Thursday, December 20, 2007

Power of words

There's talk in my native Australia about the fact that the new prime minister Kevin Rudd is not exactly an impressive orator. I agree. Commentators are bending over backwards in their determination to make it clear that this lack of eloquence is a commendable and specifically Australian quality. The more you mumble, the more you're an authentic Aussie. As my friend Geoff, considering me totally out of touch with my native land, once explained: "You fail to understand, William, that Australia doesn't have a literary culture." In other words, those like me who would expect powerful and logical words from our leaders must be considered as misguided un-Australian observers.

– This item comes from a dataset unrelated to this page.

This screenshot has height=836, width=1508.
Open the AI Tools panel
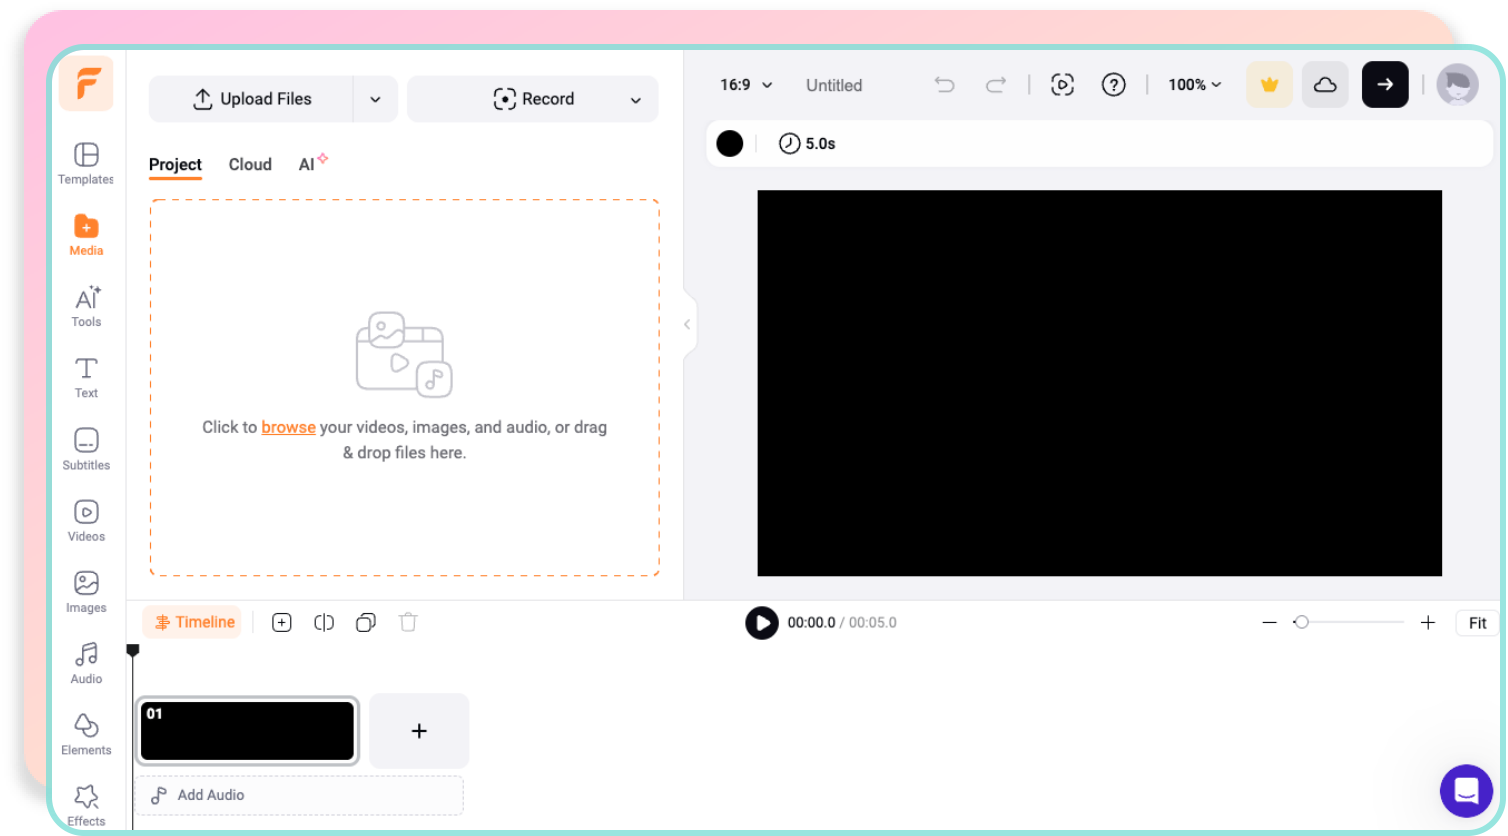[86, 305]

Here in France, there's a delightful ongoing scandal about a senior civil servant who has been renting dirt-cheap for decades (since the epoch when Jacques Chirac was mayor) a huge Parisian flat owned by the municipality. At one stage, the guy in question had to move to another city, whereupon he wrote a letter suggesting that he should hang on officially to the superb cheap accommodation in Paris, while offering to sublet it to a friend. In his letter, he stated that this solution, for his family and himself, would be "a factor of tranquility". Well, a talented journalist at Libération, telling us this tale, added a marvelous satirical comment, composed of no more than five words: "On ne saurait mieux dire." This terse appreciation might be translated into English as: "There's no better way of putting it."

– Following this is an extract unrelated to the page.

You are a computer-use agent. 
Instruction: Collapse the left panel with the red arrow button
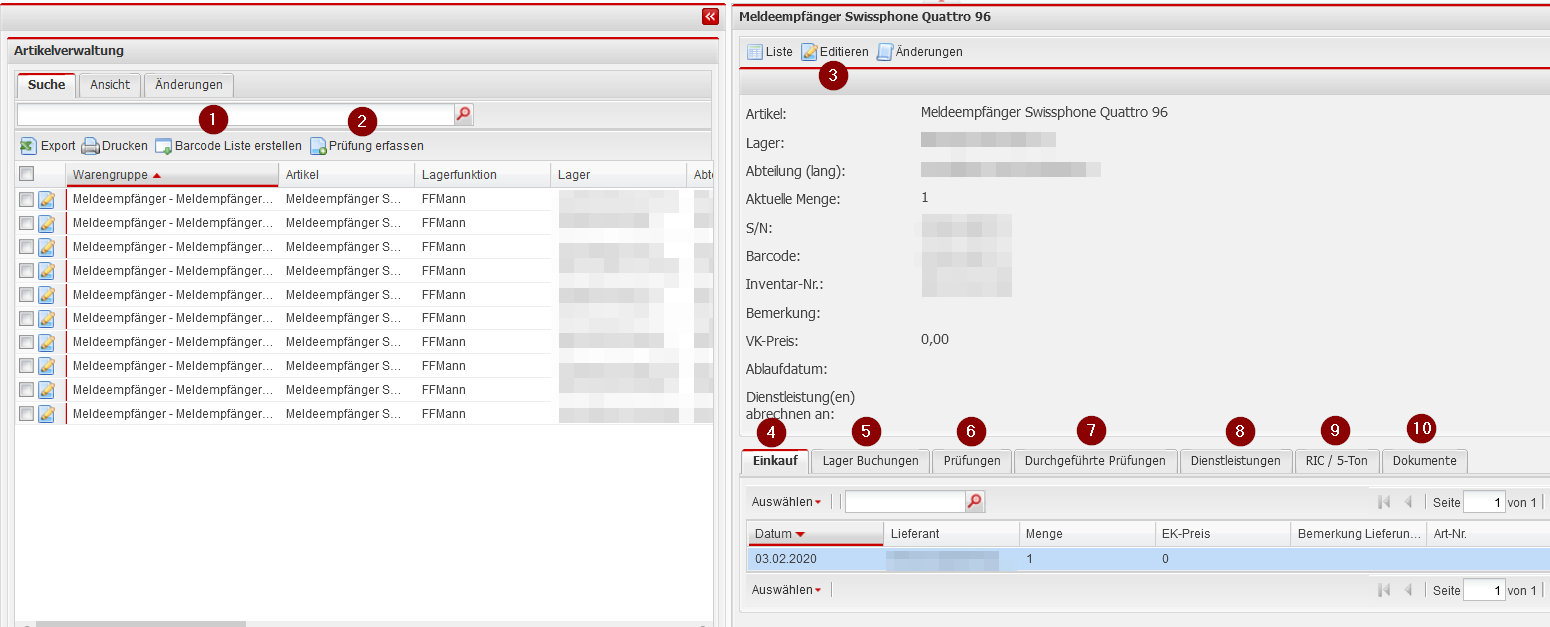(710, 16)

I'm delighted every time I have the chance and privilege of encountering well-spoken or well-written words. I'm persuaded that our leaders should be able to expression themselves in powerful spoken and written words. In the USA, this was the case with leaders such as John Kennedy and Bill Clinton. Here in France, eloquence has always been considered as a primary necessity... at least up until the arrival on the presidential scene of the latest incumbent, whose words would often appear to have little more power to stir the emotions, sadly, than those of a police officer surveying the scene of a crime, or a notary public assessing the extent of damages after an accident. You might judge that my harsh evaluation of the deplorable lack of eloquence of Nicolas Sarkozy, like that of Rudd, is blunt. But I believe, as they say, that there's no better way of putting it.